Always knew he would walk with a cross
He gave his heart to the Lord at the age of 22. But he said he always knew that he would one day walk with a cross.
“Later I met a girl who told me her father’s in ministry – he’s called but he does not have a church. She told me ‘my father is walking with a cross!’ That was the guy I met next to the road when I was in Std 7!”
The older cross walker was Gert van Niekerk, and Swanepoel ended up marrying his daughter but the marriage ended shortly thereafter.
“I had a lot to learn,” he confessed. When he was 27 years old, Swanepoel was called to Gauteng where he ministered for seven years, in preparation, waiting for the Lord to tell him when to begin his mission.

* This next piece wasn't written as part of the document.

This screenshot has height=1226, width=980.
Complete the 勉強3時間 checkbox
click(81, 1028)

“God spoke to me on the 6th January 2012 when Government was holding a Centenary Service in Bloemfontein,” said Swanepoel who believes that the sacrifice of various animals at the event was a ritual that placed a curse on SA for 100 years. At the time media reported that Zuma said: “We spill the blood of these animals in the hopes that our ancestors will help us prevent spilling human blood in the future.”
Believing that the ANC animal sacrifice event was a sure sign that he needed to begin the mission God had spoken to him about 14 years earlier, Swanepoel began his journey at the foot of the ‘Jesus Mountain’ on the Long Tom Pass near Lydenburg.

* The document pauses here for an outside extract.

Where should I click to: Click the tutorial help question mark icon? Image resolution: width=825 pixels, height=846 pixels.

“The Lord told me to intercede for our nation.” He explained. “We need to unite as the body of Christ and take back the authority given to us through Christ so that we can start winning the lost and breaking the spiritual strongholds over our country!”
Explaining how he joined up with Swanepoel after they met in Natal, Probert said: “De Wet asked me if I would like to join him on the journey until we reach Port Elizabeth, and I first spoke to God about it before telling him that I will do it.”
Ministering for 24 years
Probert, who has has been ministering on the streets of South Africa for more than 24 years, said his mother was a prostitute in Johannesburg and he never met his father.
“When I was 8 years old, I was raped. I had this anger inside of me about it but I didn’t take it out on man,” Charles explained, “I hated God.” Charles later gave his heart to the Lord at a meeting with Pastor Theo Wolmarans and worked through his rejection issues. “All of a sudden I had a father! God was now my father!”
In 1986, Probert moved to Durban to minister to prostitutes and drug addicts. “We would first walk and pray and then evangelise. We first plough the ground and then we sow the seed.” Prayer walking and evangelism has been Charles’s heart passion ever since. He started prayer walking alone through the country in 1990, until his chance meeting with Swanepoel.
Probert has shared several posts on Facebook about lives that have been touched during their cross walk. Just outside Grahamstown they were able to minister to men in a rehabilitation centre. Near Port Alfred they ministered to a group of young men who had just been through circumcision rituals; the men accepted Jesus into their lives
Swanepoel said he does spiritual warfare and intercession as he makes his way across the country with his cross.
He said he waits on God to show him when and where to walk. He has a backup vehicle for logistical support. He also experiences kindness and support from communities along the way.